__THE TASK__
When the line containing "Task: Click the Quantity column header" appears in the data below, begin copying there and stop only after the line containing "Task: Click the BL Films words in the title".

======== EXTRACTED DATA

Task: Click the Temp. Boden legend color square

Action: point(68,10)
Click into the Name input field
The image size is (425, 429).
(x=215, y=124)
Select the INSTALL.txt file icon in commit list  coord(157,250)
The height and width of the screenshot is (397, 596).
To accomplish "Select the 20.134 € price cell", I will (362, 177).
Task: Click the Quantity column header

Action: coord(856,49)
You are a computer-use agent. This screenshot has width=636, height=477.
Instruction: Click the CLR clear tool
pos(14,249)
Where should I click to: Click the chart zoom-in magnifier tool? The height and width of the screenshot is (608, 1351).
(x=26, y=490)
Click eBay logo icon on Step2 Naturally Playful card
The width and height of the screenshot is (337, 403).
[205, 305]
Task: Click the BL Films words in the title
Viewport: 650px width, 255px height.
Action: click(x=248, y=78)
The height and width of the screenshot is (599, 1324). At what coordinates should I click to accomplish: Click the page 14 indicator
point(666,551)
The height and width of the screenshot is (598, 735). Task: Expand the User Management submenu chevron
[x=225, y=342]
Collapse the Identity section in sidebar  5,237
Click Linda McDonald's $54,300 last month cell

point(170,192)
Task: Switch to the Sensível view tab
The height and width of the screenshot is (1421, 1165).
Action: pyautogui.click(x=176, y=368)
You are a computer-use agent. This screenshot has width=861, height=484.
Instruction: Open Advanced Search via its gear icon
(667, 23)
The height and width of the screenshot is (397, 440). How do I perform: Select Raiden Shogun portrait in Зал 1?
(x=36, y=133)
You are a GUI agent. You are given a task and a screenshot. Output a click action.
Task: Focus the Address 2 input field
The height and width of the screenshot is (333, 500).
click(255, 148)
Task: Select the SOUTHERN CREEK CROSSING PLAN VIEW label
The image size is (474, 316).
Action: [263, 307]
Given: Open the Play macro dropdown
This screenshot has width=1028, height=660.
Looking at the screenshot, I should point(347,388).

================

__RESULT OF THE EXERCISE__
Task: Click the Quantity column header

Action: coord(856,49)
You are a computer-use agent. This screenshot has width=636, height=477.
Instruction: Click the CLR clear tool
pos(14,249)
Where should I click to: Click the chart zoom-in magnifier tool? The height and width of the screenshot is (608, 1351).
(x=26, y=490)
Click eBay logo icon on Step2 Naturally Playful card
The width and height of the screenshot is (337, 403).
[205, 305]
Task: Click the BL Films words in the title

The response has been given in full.